Good illustration of the mc's demise. He had a lot of chances to change, and I wasn't sure which way the plot would turn. Nice writing!
Ohh - people like this irritate me too! You certainly put us right in the middle of it. Nice job.
How sad this is for everybody involved. Good illustration on just how far procratinating can go -- how many lives it can affect. Nice job with the topic.
I have met people like this. It's so sad to see them wasting a good life with such an attitude. Great writing!
Engaging reading. I've met people like this too, who will not motivate themselves for any reason. Seeing the character making the wrong choice at the end while his family wait for him to ring was sad.

This is so sad. It is so frustrating to deal with people who always have an excuse. Perhaps he has ADD. Good writing.
great illustration of how habits like this only get worse with more dire consequences. very well done.
I was hoping that his wife actually leaving him would instigate a change, but there are some changes only God can make.
Karen's comments were my exact thoughts! As a southerner my first thoughts run to bopping with cast iron skillets! LOL Great story.

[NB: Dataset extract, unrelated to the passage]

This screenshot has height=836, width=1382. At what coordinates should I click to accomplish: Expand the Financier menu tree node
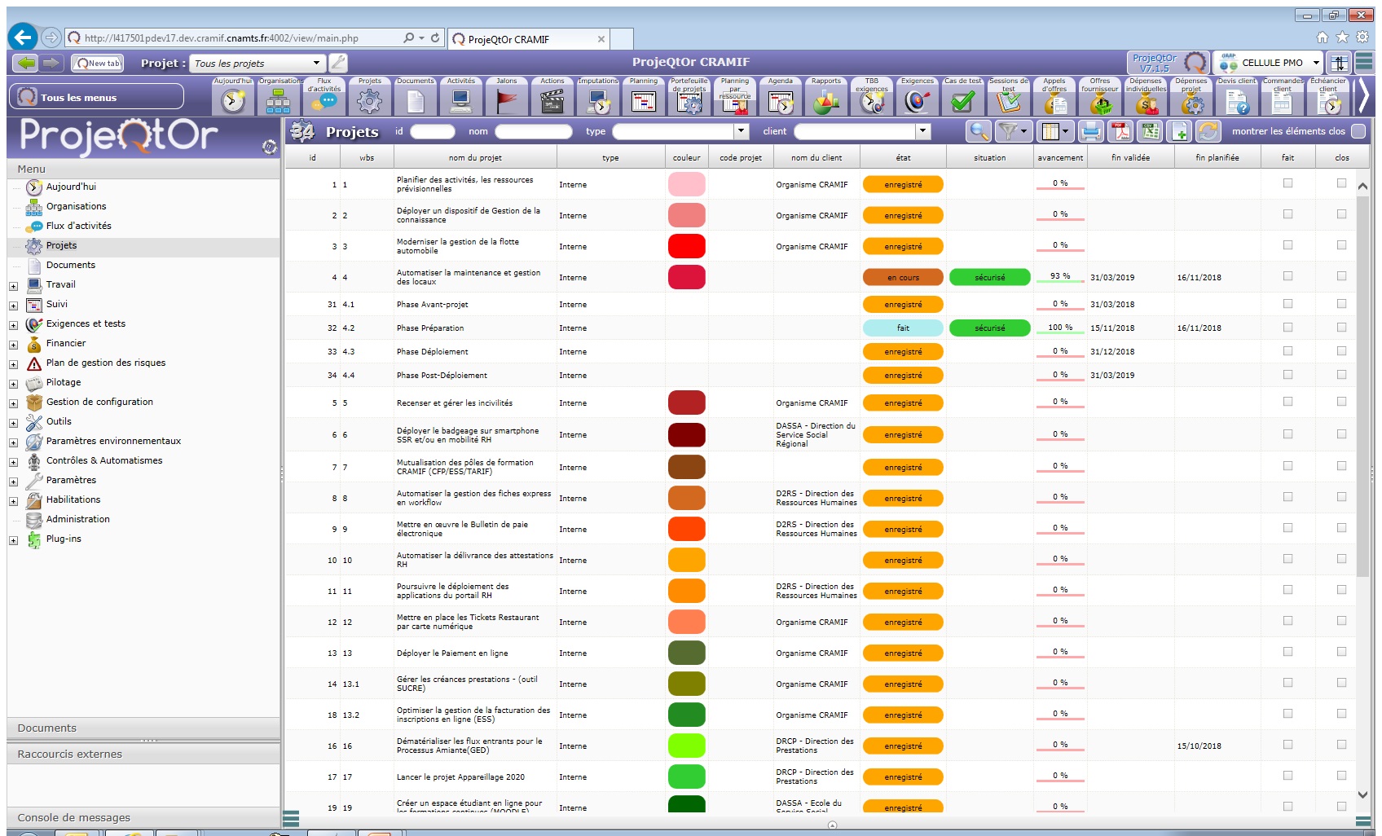[x=13, y=345]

I knew a gal like this and she drove me up the wall! I can't stand being late-it's so rude to others. Great story-you churned the emotional waters with this example of the topic.
Oooooh, good one! I'm one of those "always early" people and tardy folks really get my goat. Your ending is biting and perfect.
Great writing.
I also became annoyed at Peter, but at the end I started wondering if he has ADD or something. To be distracted from calling your wife after she leaves is more than irresponsible. Still, a great lesson on being on time.
I like how you show Peter as he grows up--every paragraph is a glimpse into his life...and why he is the way he is. If there was another chapter...I see a correction coming his way!
Sorry I'm so late with this comment but you know how it is. Great story. I could almost see it ending with him being late for his funeral.
Ooooh...that Peter makes me so mad! I just want to hold him and shake him until reality snaps into his head! What a consequence to pay for a little thing that could've been fixed and still could be if he'd just get a little bit more together than his selfish self. ^_^ Great job here, good character. As the reader, I could definitely relate to this!
This certainly raised some real emotion in me. Peter is a narcissist, to say the least.
You kept my attention, but I really wanted Peter to change. Well done.
You really nailed the topic with pitiful Peter. It was sad to follow his progression.
Although I saw this coming, I enjoyed the "lesson" none-the-less. You really captured the mind of the slackerd and it makes one wonder can anything ever be done to change their behavior.
The snips of Peter's life is very creative. The vivid descriptions are so sad. Excellent ending too.
A sad life that goes from bad to worse. You've got great descriptions and examples. Good lessons here. Thanks!